For more than ten years, I have been very intensively involved with social and operational change processes—both at the level of organizations and at the level of the individuals concerned.
In addition to my activities as head of the internal management consultancy of a highly dynamic and rapidly growing mid-sized enterprise with a complex group structure, I also conduct research on the topics of NEW WORK, effectiveness strategies for the 3rd millennium and “inner and outer growth”.
Below is a brief overview of the current status of my research work, summarized in 8 clear propositions.
Successful Company Management in the 3rd Millennium. 8 Propositions for a New Era.
- The disruptive energy of the digital tsunami and its effects are (still) often underestimated. At breathtaking speed, not only are all business models being turned on their head, but the way we run companies successfully in the future will also change radically. This means that digitalization is accelerating the substantial transformation of underlying structures.
- Ground-breaking changes inevitably trigger fears—particularly if they happen at high speeds. Understandable reactions such as talking them down, denial or wanting to sit things out do not, however, produce sustainable security for companies. Action rather than reaction has always been the smarter company strategy. And so, the transformation of fear, anger and powerlessness becomes a top management task.
- In an age shaped by VUCA*, the yardsticks of corporate activity are shifting. Flexibility is now more important than size, speed more relevant than quality, data knowledge more valuable than capital, self-organization more effective than hierarchical structures and intrinsic motivation more powerful than authority.
- The exponentially growing transparency which goes hand in hand with digitalization also shakes up the previous stakeholder power structures. Consumers, colleagues, government organizations and NGOs have an increasingly allergic reaction to the fact that entrepreneurial action, seen as a whole, creates more epochal challenges than it solves. In the long term, no company will continue to be able to afford the one-sided shareholder value approach which is solely geared toward efficiency.
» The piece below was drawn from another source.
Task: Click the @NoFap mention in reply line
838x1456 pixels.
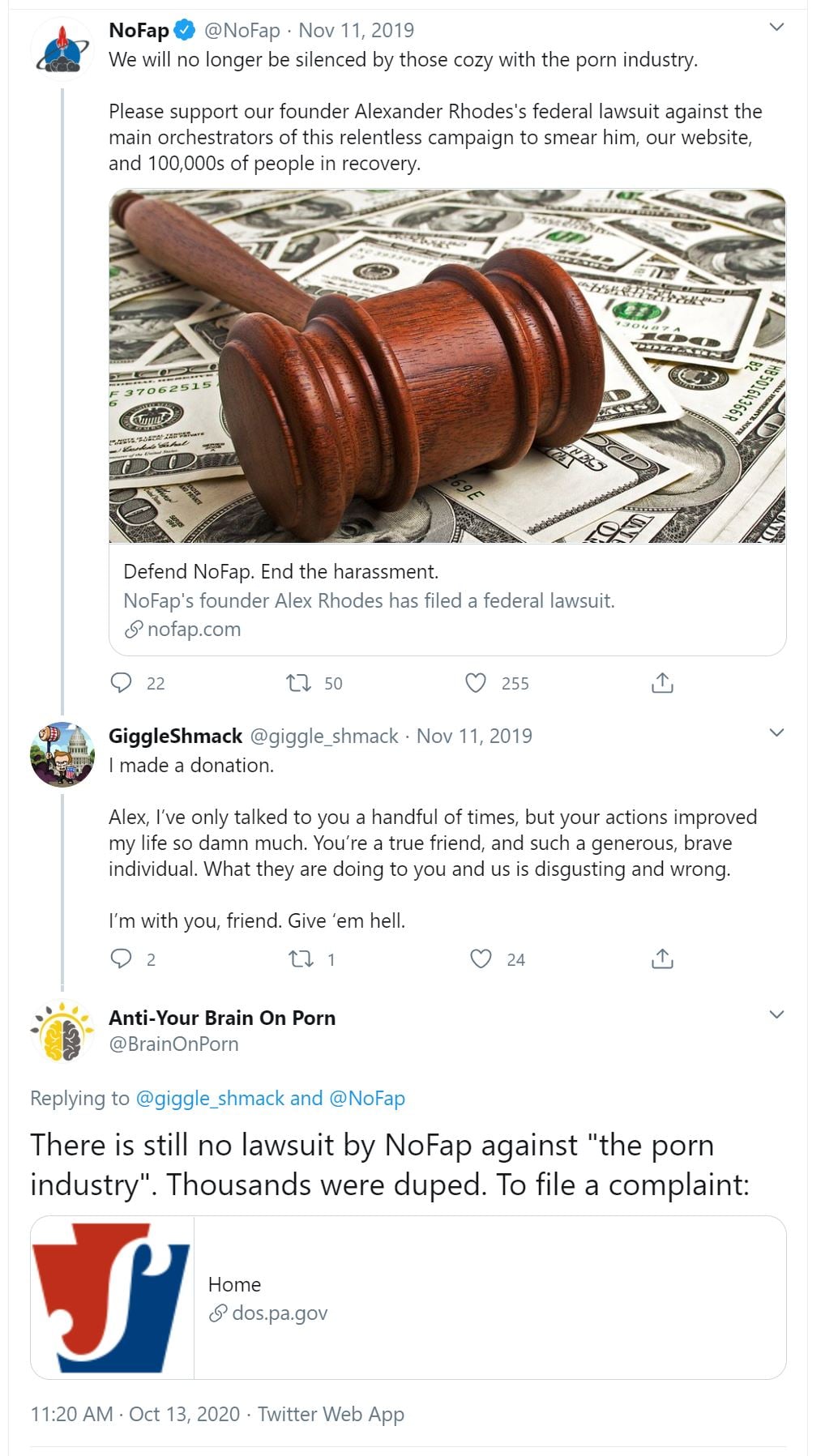Action: pos(367,1098)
- A multi-stakeholder value approach only seems at first glance to be a profit killer. That’s because value creation is being destroyed on a large scale every day—we are just not aware of this (any longer) or have simply grown used to it. This means that the top priority of smart company management must be not merely to fight symptoms but to have the courage to identify the causes of the causes. This will increase the (financial and energetic) scope for action to achieve an effective and successful multi-stakeholder value approach.
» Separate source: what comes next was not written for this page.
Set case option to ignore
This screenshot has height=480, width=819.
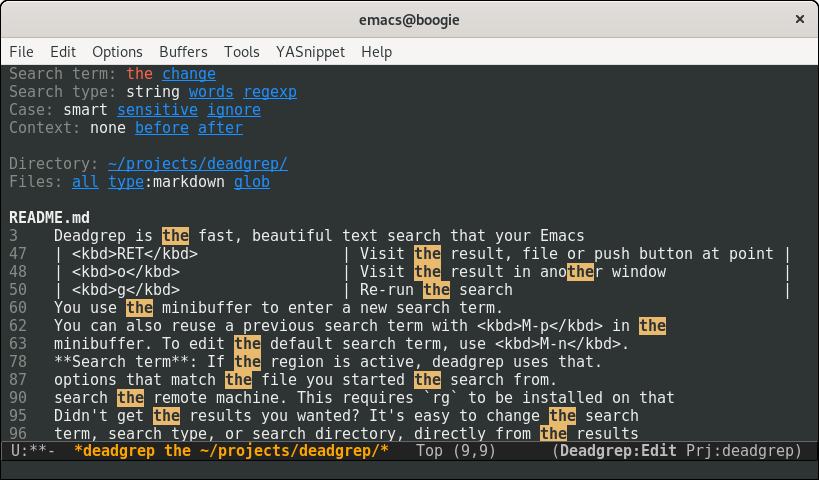[x=233, y=110]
- Far-sighted business leaders recognize that we are moving towards fundamental social transformation and that current crises are the labor pains of a new era. They see the potential hidden in the apparently difficult environmental conditions or rules of the game. And at the same time, they realize that these underlying challenges cannot be solved with the previously proven mindsets or the tried and tested methods of the past.
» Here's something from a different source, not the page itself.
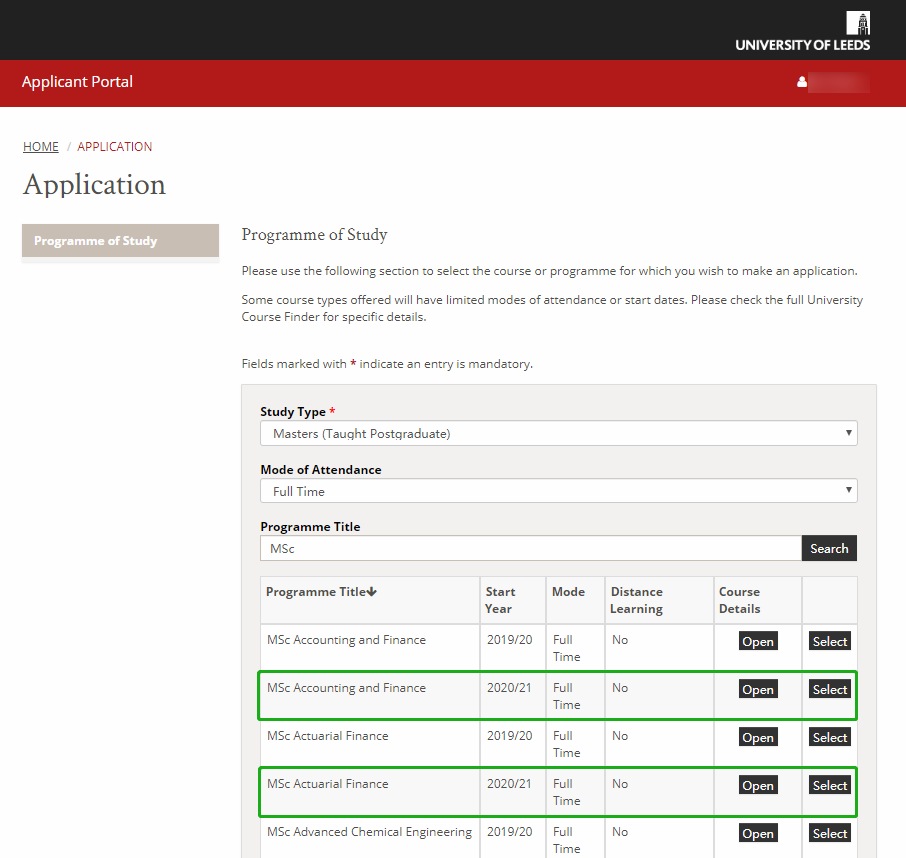Select MSc Actuarial Finance 2019/20
The height and width of the screenshot is (858, 906).
829,737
- In order to secure corporate value creation potential sustainably for the future, the innovative power of the all-encompassing hyper-trend “digitalization” must be completely exploited and the destruction of value creation currently taking place must be significantly curbed. Numerous business leaders are doing valuable pioneering work in this area. As different as their approaches may be, what they all have in common is the insight that the term “innovation” must be more broadly formulated than it was in the past. As well as product and business model innovations, we also require social innovations which affect both the organization itself (the key word here being “self-organization”) and the individual (the key word being “self-leadership competence”).
- To manage complex systems successfully in an ever faster and more multifaceted world, many pioneers use insights and laws unconnected with classical economic disciplines. An interdisciplinary pool of knowledge and experience, which can encompass excursions into evolutionary history, bionics, psychology, system theory, quantum physics, cybernetics, neuroscience, sociocracy, alternative healing systems, philosophy and traditional wisdoms is no rarity and, in many places, provides the impetus for the development of holistic management systems for a new era. Far-sighted top managers use these insights and this wealth of experience to secure themselves significant competitive advantages.